The Avengers: Infinity War has plenty of surprises but emotional depth of a puddle

149 minutes, rated M


Acting marvels, from left, Benedict Cumberbatch, Robert Downey jnr., Mark Ruffalo and Benedict Wong in Avengers: Infinity War.

Drama requires a sense of involvement and jeopardy, because it deals in the problems of life. Drama nourishes us and helps us live. Story is just its servant, or at least it used to be. In the MCU – and most of the other big franchises involving superheroes and spaceships – story is all you get. There is a wan semblance of drama – he or she will have to kill the king to save the world/capture the princess/lead the rebel army – but this is mere lip-service to convention. Drama has to be the point, not the byproduct.
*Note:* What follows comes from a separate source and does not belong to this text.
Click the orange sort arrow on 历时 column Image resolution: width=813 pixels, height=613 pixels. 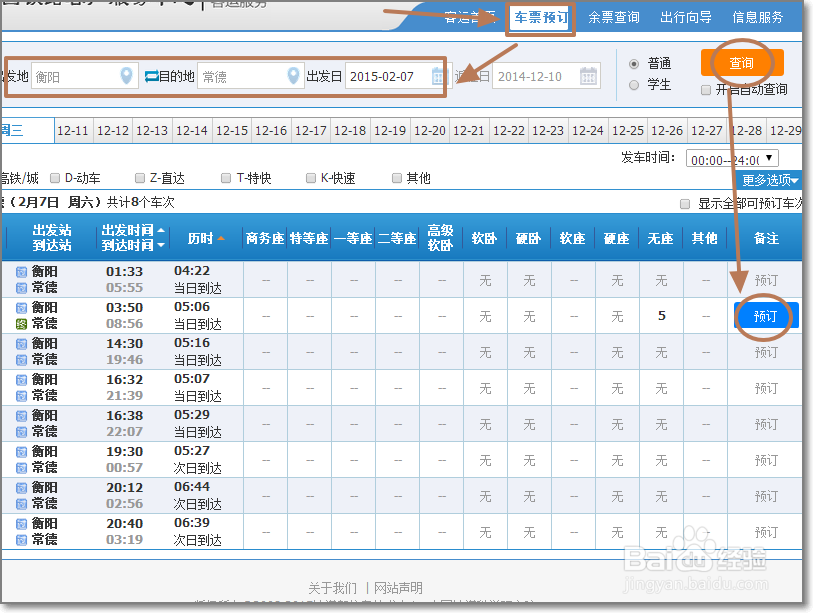point(220,238)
Marvel producers can't wait around for characterisation and plot to weave their magic. They want fistfights and swordfights, worlds colliding and great big alien machines taking over cities. Here at least there is a connection to reality, because every superhero movie recreates on some level the horror of September 11, 2001, if only for empty spectacle.

Marvel movies betray even the richness of their own original sources in pursuit of the grails of the modern blockbuster movie: pace, noise, wanton destruction of property and the violent circus of war. The success of these Marvel movies suggests they're right – audiences don't want to think, or even to feel nowadays. They just want bedazzlement, something to drag them from their phones.

The first two Avengers movies were written and directed by Joss Whedon, who tried to keep some interest and investment in the emotions of the characters. This one is by the Russo brothers, who served their apprenticeship with two Captain America movies.

Plenty of war and destruction: Josh Brolin as Thanos in Avengers: Infinity War.

The Russos deliver a sleek, slick package with more humour than expected, but the emotional depth of a puddle. Emotion for them is the dull bit between the action.

The film is full of surprises and death, even to characters we never expect to die, and none of it amounts to a hill of beans because even death is not real in the Marvel silly-matic universe. Resurrection, as God knew, can only be used once in a story. Marvel thinks the Bible missed an opportunity.

The worse the script, the better the actors. Mark Ruffalo as Bruce Banner/The Hulk – brilliant, trying his heart out to make the guy real, with about 12 lines in the whole movie; Josh Brolin as Thanos, the evil dude, lost beneath more make-up than Frankenstein's monster, which he resembles; Zoey Saldana trying to emote behind a layer of green paint as Gamora, and blessed Benedict Cumberbatch in a cape, tossing spells as Dr Strange, so campy that Hammer Horror will want royalties. Robert Downey jnr, if he is the best actor of his generation, leaves the acting to his high-tech protective suit. When there are more stars than a Hollywood boulevard, it becomes hard for any of them to make a mark. They resort instead to fighting for scenes or the killer three-word line: "Let's finish this", "Time to die", that sort of thing.

The one saving grace is a lot of it is tongue-in-cheek. The raccoon and the tree-trunk man from Guardians of the Galaxy join the fray, along with Chris Pratt as Quill, their semi-human companion. Thor keeps calling the raccoon Rabbit and making wisecracks, winking at the audience. Clearly, Chris Hemsworth recognises the ridiculousness of what he's doing, and goes for laughs at every turn.

What else can you do when a talking raccoon is driving your spaceship?